Expected actions: Find out what caused the emergence of new requirements, speak the client's needs, suddenly the old ones are no longer relevant, then they can be thrown out. In case everything is needed, get the client to re-prioritize himself with both new and old ones and those that don’t fit to postpone to the next release.
- "Killing" requirement
Introductory : At the cost estimation stage, the developer says that this requirement will destroy the system and in order to implement it, it is necessary to kill only a couple of months for the architecture change. And the customer says: “Of course, I understand everything, but I need it, so do it, you are the developers!”
Expected actions : Often what the customer wants is only his personal vision of the situation and the decision. Behind any requirement is a certain business need, the task of identifying it and offering a more optimal solution, cheaper in terms of development.
- Blind interview
Introductory : Analytics are sent to interview a new customer, but nothing is known about him, it’s not even clear what application he needs.
What are the main questions the analyst will ask the customer.
I consider the following questions and their variations to be correct in this situation:
What does the customer and his staff?
Why did they need software? What is the problem?
What does he expect from this software? What result?
How does the customer understand that the result is achieved?

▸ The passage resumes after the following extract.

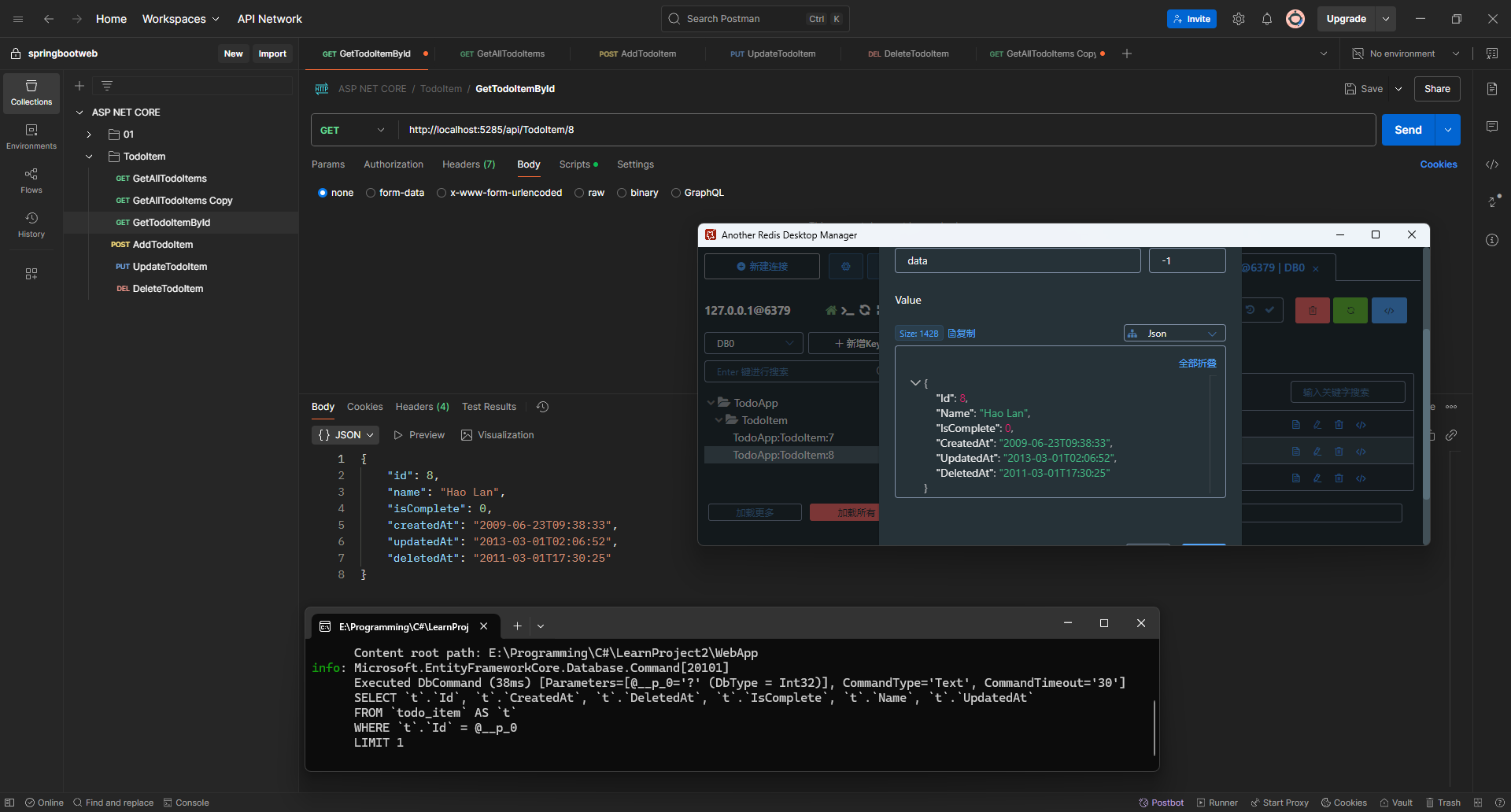Open the Json format dropdown in Redis
This screenshot has height=812, width=1511.
point(1174,334)
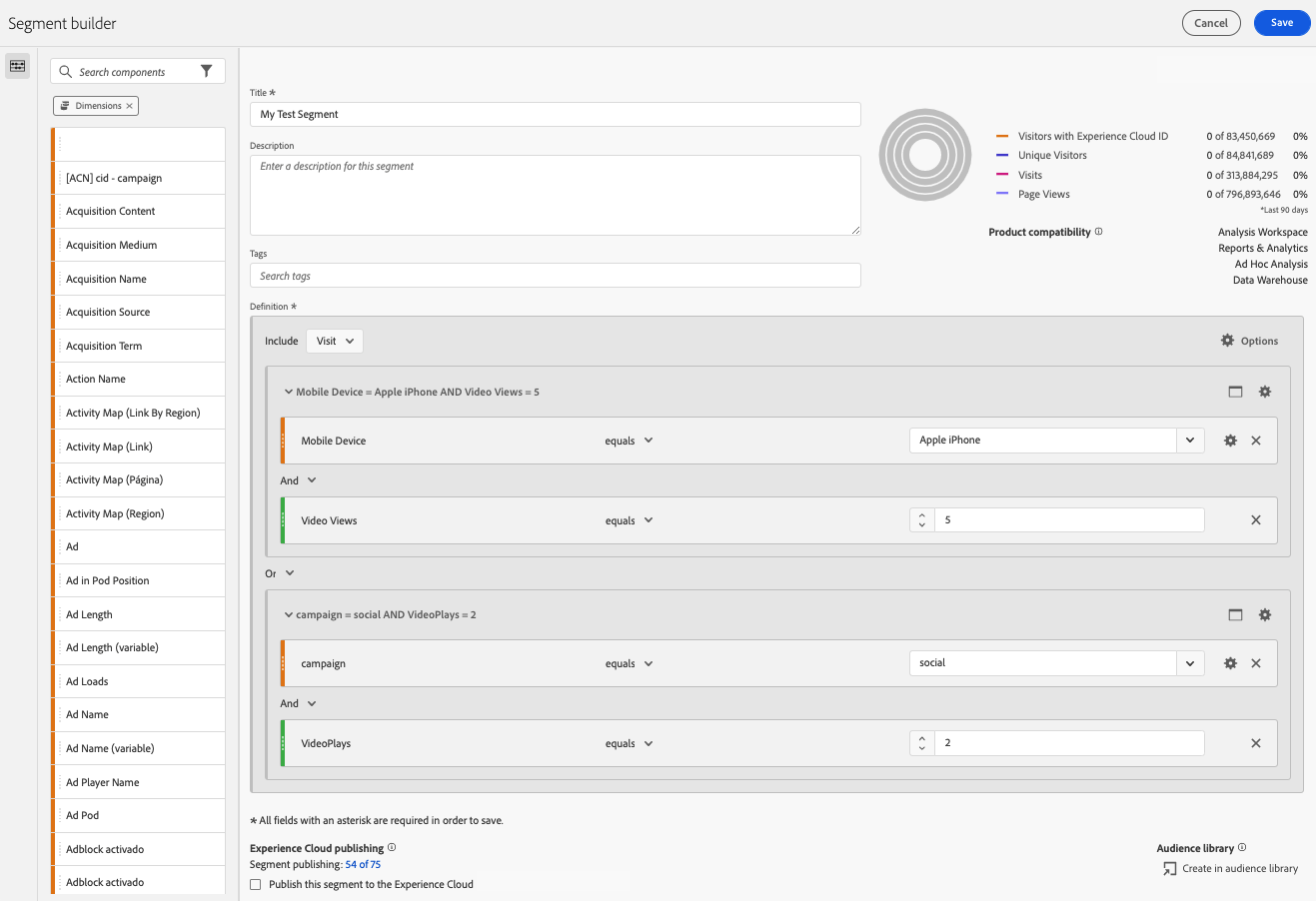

What are the limitations of the customer?
- Two directors
Introductory : The analytics team makes software for an international corporation with offices in London and New York. The software will be used by customers of this corporation. The directors of these offices are the final customers and for a successful release both of them must subscribe. However, on one of the screen forms, one director wants a blue button to do one thing, and another wants a green button to do something completely different. It is necessary to find arguments so that both directors agree to any one solution.
Expected actions : Through the chain of reasoning to come to the conclusion that once the directors manage the business, then the arguments should be related to the business of the companies, and not “let's make two different pages” or “we will define the client by geographical location”. The ideal option is the ratio of the benefits that the company will receive from various functionals to the costs of developing and maintaining these functionals.